A liftback version was also produced, known as the Eterna ZR-4. This had some minor cosmetic differences, but mechanically was the same as the VR-4 sedan. And also there are some special trim levels introduced, included VR-4 R (1987), VR-4 RS (1988), Super VR-4 (1990), VR-4 Monte Carlo (1990) and VR-4 Armed by Ralliart (1991).

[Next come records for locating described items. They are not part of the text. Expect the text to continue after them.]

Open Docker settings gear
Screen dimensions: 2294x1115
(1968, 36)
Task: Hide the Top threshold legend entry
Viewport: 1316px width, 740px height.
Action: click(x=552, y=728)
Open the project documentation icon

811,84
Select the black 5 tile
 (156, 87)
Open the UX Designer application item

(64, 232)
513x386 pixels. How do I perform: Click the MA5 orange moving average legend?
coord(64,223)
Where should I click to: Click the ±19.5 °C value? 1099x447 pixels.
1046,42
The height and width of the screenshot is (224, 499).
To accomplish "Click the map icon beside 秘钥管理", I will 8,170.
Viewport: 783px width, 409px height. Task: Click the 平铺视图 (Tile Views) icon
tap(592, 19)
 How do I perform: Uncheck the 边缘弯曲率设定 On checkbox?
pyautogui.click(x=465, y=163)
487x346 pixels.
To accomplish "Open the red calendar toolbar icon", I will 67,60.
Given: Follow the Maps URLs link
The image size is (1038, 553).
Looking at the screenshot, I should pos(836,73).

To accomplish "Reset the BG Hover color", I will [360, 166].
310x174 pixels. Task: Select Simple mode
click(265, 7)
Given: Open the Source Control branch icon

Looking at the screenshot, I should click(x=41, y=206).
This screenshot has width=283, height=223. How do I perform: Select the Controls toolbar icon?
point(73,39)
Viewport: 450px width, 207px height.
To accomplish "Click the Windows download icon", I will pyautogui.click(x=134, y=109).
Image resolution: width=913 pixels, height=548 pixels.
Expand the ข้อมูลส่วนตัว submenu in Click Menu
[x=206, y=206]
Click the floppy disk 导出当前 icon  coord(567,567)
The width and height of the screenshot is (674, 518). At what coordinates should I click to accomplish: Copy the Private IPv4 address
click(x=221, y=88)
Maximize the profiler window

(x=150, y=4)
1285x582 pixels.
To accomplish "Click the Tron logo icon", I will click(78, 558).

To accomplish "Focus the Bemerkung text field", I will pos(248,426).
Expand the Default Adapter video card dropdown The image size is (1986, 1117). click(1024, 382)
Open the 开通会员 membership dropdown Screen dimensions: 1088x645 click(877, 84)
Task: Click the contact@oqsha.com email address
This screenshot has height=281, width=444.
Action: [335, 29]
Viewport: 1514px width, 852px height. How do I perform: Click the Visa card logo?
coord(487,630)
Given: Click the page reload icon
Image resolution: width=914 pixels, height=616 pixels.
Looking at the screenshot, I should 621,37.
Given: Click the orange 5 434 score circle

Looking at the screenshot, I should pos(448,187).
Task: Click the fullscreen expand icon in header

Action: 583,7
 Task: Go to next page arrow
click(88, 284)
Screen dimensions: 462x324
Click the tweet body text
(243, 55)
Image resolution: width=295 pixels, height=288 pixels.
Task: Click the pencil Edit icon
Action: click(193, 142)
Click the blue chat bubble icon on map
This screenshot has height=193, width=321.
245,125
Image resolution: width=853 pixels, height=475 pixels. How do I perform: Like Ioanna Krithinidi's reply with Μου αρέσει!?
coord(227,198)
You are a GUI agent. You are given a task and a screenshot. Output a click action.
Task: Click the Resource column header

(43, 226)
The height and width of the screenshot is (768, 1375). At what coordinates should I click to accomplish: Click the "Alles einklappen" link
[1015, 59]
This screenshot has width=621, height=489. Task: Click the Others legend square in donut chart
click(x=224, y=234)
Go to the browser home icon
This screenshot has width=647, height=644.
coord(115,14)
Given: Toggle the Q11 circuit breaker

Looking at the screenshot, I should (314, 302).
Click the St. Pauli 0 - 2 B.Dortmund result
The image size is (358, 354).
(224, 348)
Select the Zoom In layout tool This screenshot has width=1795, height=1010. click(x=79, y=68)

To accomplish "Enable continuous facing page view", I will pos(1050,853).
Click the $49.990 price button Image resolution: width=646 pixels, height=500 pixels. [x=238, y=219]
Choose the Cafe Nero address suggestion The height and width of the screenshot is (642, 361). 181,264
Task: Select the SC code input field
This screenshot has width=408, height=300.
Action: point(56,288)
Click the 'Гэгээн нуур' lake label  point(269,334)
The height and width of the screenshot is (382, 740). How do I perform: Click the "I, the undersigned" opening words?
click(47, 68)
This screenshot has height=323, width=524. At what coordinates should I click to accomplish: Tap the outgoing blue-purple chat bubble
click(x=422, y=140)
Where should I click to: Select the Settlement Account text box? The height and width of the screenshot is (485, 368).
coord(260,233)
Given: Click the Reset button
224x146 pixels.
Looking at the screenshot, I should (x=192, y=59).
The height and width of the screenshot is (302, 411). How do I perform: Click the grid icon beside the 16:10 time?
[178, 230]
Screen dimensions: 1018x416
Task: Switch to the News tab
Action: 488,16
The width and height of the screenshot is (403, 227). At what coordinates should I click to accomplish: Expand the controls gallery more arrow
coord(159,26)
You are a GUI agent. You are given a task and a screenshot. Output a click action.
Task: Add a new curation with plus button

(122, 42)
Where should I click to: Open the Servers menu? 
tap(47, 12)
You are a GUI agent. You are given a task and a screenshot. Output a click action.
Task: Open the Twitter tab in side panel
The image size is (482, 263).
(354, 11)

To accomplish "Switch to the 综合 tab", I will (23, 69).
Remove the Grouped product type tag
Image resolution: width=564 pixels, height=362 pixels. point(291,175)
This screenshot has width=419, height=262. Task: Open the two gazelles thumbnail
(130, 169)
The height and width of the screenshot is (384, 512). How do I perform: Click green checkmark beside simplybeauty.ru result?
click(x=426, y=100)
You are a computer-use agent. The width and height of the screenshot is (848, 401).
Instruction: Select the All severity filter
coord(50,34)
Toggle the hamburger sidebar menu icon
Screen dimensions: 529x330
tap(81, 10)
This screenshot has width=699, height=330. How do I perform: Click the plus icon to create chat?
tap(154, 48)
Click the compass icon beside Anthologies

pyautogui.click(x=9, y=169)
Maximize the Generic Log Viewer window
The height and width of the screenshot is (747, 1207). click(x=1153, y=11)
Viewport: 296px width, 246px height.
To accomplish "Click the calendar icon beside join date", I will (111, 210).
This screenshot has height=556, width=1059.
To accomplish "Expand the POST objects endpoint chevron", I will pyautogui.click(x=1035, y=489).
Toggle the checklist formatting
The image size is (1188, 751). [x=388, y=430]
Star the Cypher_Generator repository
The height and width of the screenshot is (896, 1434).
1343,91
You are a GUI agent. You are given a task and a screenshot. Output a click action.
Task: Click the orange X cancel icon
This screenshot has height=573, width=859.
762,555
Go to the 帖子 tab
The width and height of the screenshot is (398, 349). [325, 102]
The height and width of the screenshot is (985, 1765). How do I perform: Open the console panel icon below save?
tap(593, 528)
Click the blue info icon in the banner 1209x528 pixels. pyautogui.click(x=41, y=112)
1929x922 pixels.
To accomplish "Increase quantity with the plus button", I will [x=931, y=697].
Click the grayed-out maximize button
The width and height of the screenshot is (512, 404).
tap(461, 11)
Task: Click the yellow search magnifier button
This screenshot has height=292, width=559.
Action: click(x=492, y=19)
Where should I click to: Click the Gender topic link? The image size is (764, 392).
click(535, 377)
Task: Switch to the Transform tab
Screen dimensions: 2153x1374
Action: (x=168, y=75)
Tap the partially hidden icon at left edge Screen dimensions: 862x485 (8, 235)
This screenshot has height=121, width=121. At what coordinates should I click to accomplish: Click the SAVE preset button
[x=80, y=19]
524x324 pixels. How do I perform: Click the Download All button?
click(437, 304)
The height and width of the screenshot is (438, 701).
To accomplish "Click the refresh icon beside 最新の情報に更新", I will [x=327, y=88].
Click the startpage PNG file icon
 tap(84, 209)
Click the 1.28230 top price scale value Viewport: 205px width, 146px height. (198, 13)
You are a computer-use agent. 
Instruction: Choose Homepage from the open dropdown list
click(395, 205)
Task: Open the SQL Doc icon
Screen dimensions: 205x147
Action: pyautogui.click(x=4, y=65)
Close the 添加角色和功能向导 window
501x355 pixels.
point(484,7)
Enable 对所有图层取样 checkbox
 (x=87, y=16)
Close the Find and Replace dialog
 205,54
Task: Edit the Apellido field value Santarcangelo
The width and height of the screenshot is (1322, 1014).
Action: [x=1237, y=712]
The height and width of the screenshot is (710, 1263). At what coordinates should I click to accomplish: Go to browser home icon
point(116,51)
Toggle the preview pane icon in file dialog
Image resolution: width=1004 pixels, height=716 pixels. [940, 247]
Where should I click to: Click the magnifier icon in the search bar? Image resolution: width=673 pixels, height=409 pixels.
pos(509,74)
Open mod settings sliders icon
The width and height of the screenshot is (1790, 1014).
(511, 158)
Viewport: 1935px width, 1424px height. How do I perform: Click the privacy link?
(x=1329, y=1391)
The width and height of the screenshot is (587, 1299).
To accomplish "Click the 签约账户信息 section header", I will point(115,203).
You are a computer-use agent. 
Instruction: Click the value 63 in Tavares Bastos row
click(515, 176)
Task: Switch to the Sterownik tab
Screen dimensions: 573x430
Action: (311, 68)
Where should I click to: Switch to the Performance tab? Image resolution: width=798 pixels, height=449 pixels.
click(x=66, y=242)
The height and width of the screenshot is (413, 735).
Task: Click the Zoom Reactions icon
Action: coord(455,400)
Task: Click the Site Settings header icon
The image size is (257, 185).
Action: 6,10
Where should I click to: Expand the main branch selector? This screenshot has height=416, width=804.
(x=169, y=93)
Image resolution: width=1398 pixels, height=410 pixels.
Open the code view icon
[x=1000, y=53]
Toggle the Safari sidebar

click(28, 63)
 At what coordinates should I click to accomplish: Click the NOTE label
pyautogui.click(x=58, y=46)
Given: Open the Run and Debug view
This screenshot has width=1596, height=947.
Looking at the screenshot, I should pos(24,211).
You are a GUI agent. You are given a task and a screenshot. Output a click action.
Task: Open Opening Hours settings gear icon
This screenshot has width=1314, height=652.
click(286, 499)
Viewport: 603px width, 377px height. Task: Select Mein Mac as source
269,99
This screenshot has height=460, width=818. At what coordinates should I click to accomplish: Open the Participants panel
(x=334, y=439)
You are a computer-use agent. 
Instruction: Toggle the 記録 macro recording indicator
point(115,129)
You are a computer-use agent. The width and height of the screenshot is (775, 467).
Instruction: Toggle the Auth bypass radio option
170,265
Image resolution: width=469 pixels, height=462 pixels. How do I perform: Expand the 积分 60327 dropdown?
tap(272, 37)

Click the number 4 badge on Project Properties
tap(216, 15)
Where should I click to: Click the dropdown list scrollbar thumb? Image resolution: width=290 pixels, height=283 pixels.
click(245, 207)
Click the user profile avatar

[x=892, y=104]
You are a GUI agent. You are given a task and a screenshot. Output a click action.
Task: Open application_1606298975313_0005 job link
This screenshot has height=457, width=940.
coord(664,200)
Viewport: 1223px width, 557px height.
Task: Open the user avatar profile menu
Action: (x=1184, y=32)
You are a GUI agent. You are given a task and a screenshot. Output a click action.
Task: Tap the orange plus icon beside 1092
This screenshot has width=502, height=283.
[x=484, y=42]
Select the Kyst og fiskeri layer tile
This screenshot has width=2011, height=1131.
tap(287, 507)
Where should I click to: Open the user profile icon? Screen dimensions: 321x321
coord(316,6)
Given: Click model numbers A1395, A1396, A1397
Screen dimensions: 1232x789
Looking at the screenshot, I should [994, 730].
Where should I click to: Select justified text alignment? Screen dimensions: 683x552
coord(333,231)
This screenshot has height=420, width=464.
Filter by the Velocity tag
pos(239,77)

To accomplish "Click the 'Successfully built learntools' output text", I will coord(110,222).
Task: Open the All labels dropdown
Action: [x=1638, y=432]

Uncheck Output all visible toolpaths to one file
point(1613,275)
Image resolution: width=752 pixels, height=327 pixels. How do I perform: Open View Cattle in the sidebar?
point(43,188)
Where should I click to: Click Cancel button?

Mitsubishi developed its first high performance four-wheel drive vehicle in 1987, when it equipped the Galant VR-4 with "Dynamic Four" (Mitsubishi AWC), which featured a center differential-type full-time four-wheel drive system (this system incorporated a viscous coupling unit), a four wheel steering system, four-wheel independent suspension, and a four-wheel ABS (the first total integration of these systems in the world that were highly advanced at the time).

===Technical specifications===
Engine
Configuration — DOHC 16-valve inline 4-cylinder
Code — 4G63T
Bore/stroke, capacity — 85.0 x 88.0 mm, 1997 cc
Compression ratio — 7.8:1
Fuelling — ECI-MULTI, premium unleaded fuel
Peak power — 151–177 kW at 6000 rpm
Peak torque — 294–304 Nm at 3500 rpm
Transmission — 4-speed auto / 5-speed manual
Suspension — MacPherson struts (front), multi-link (rear)
Dimensions
Length — 4560 mm
Width — 1695 mm
Height — 1440 mm
Wheelbase — 2600 mm
Kerb weight — 1483 kg
Fuel tank — 62 L
Wheels/tyres — 195/60 R15 86H

== Seventh generation (E84A/E74A) ==

For 1992, the emergence of the homologated Lancer Evolution meant that the top-spec Galant VR-4 was no longer constrained by sporting regulations. The new generation thus became a less overtly competition oriented vehicle. The existing, proven 4WD transmission was carried over, in keeping with Mitsubishi's reputation for performance-enhancing technology, but the old inline-four was superseded by a smoother twin-turbo 2.0-litre V6, and mated either to a conventional five-speed manual, or a four-speed INVECS auto complete with "fuzzy logic", which allowed the transmission to adapt to the driver's style and road conditions "on the fly". It was capable of accelerating from 0–60 mph (97 km/h) in about 6.5 seconds, and if derestricted could reach about 140 mph.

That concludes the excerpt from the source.